🤖 AI Summary
This work addresses the challenge in systems performance research that AI-driven algorithm discovery critically depends on a “reliable validator” assumption—often impractical in complex, real-world systems. To overcome this, we propose AI-Driven Systems Research (ADRS), an iterative evolutionary framework grounded in high-fidelity simulation environments, where large language models (LLMs) autonomously generate algorithms and refine them via performance feedback loops. Implemented on the open-source penEvolve platform, ADRS enables fully automated algorithm generation, evaluation, and optimization. We present the first systematic demonstration of AI’s capability to autonomously discover high-performance algorithms across diverse systems domains—including load balancing, Mixture-of-Experts (MoE) inference, LLM-SQL query processing, and transaction scheduling. Experimental results show that ADRS-generated algorithms outperform human-designed counterparts across multiple benchmarks, achieving up to 5.0× speedup or 50% cost reduction. This advances the research paradigm from manual algorithm design toward problem formulation and strategic guidance.
📝 Abstract
Artificial Intelligence (AI) is starting to transform the research process as we know it by automating the discovery of new solutions. Given a task, the typical AI-driven approach is (i) to generate a set of diverse solutions, and then (ii) to verify these solutions and select one that solves the problem. Crucially, this approach assumes the existence of a reliable verifier, i.e., one that can accurately determine whether a solution solves the given problem. We argue that systems research, long focused on designing and evaluating new performance-oriented algorithms, is particularly well-suited for AI-driven solution discovery. This is because system performance problems naturally admit reliable verifiers: solutions are typically implemented in real systems or simulators, and verification reduces to running these software artifacts against predefined workloads and measuring performance.
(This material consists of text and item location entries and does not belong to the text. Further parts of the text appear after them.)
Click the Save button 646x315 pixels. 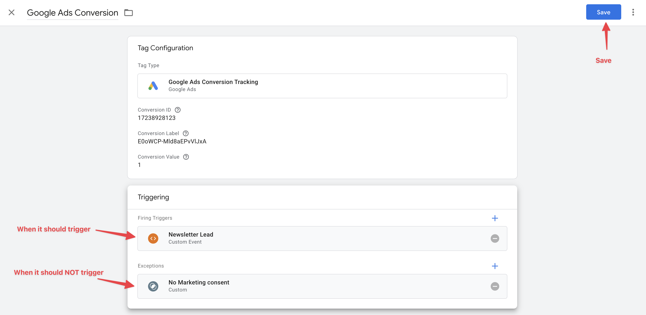click(x=603, y=12)
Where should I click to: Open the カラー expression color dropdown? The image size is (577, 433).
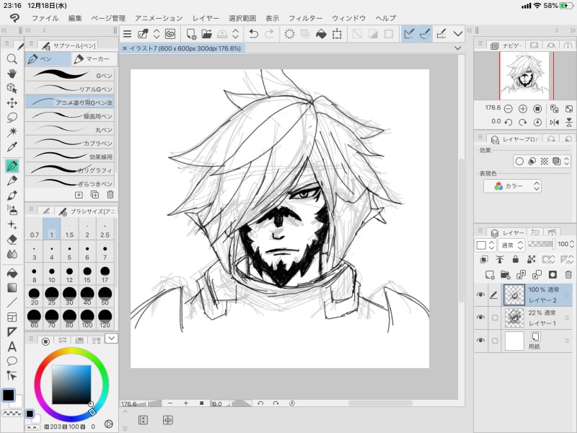512,186
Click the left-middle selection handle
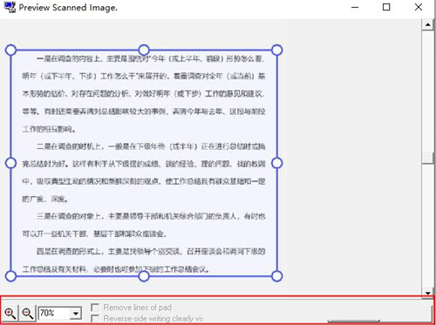436x325 pixels. click(10, 163)
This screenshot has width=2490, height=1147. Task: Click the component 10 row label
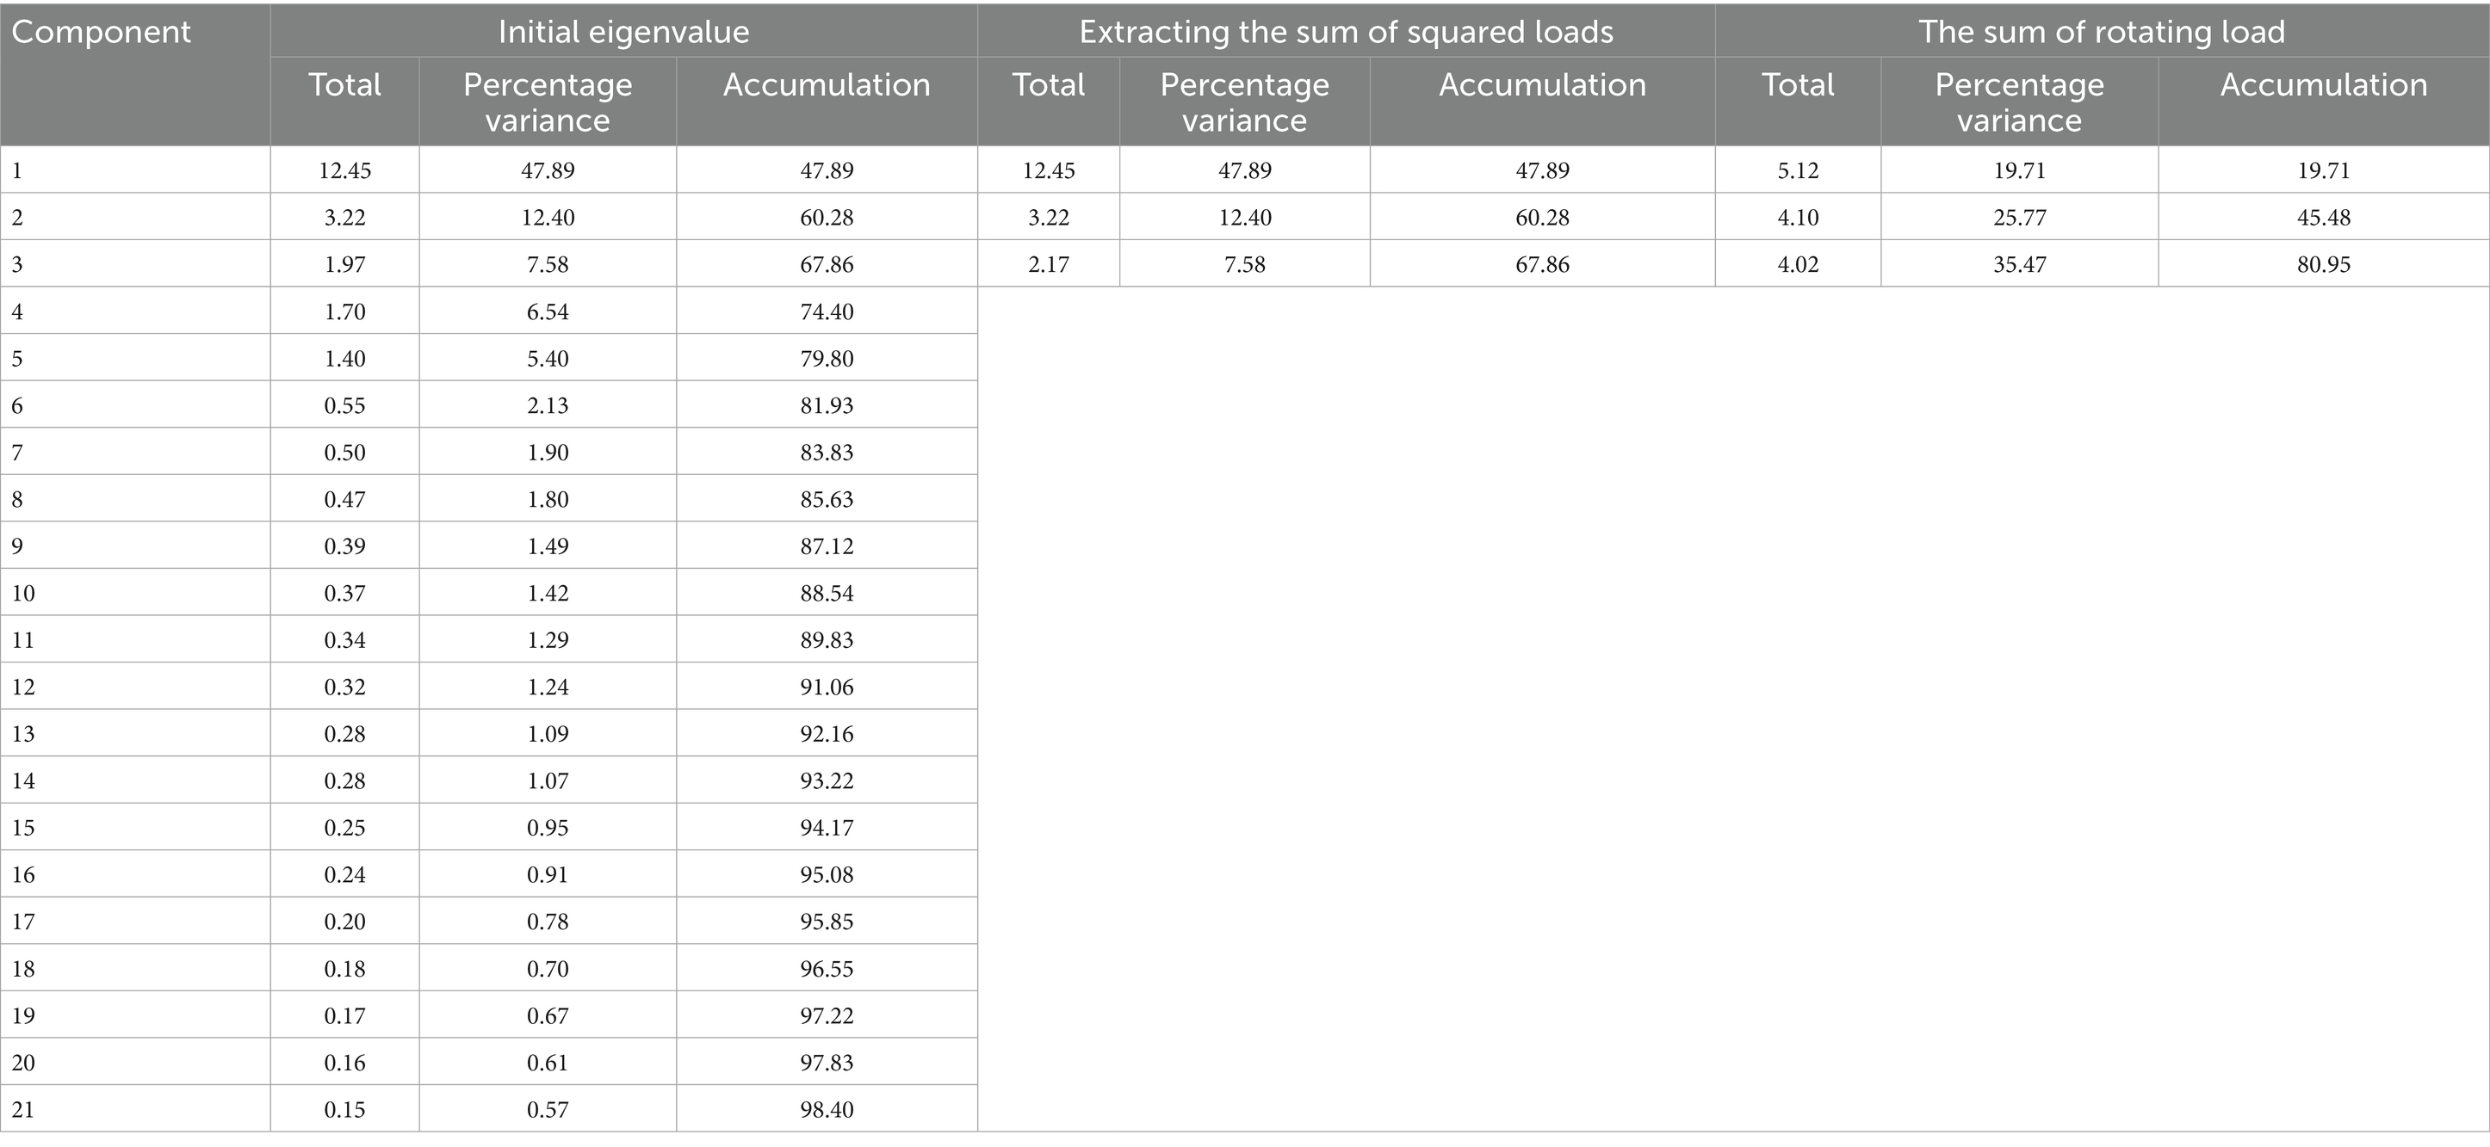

We term this approach as AI-Driven Research for Systems (ADRS), which iteratively generates, evaluates, and refines solutions. Using penEvolve, an existing open-source ADRS instance, we present case studies across diverse domains, including load balancing for multi-region cloud scheduling, Mixture-of-Experts inference, LLM-based SQL queries, and transaction scheduling. In multiple instances, ADRS discovers algorithms that outperform state-of-the-art human designs (e.g., achieving up to 5.0x runtime improvements or 50% cost reductions). We distill best practices for guiding algorithm evolution, from prompt design to evaluator construction, for existing frameworks. We then discuss the broader implications for the systems community: as AI assumes a central role in algorithm design, we argue that human researchers will increasingly focus on problem formulation and strategic guidance. Our results highlight both the disruptive potential and the urgent need to adapt systems research practices in the age of AI.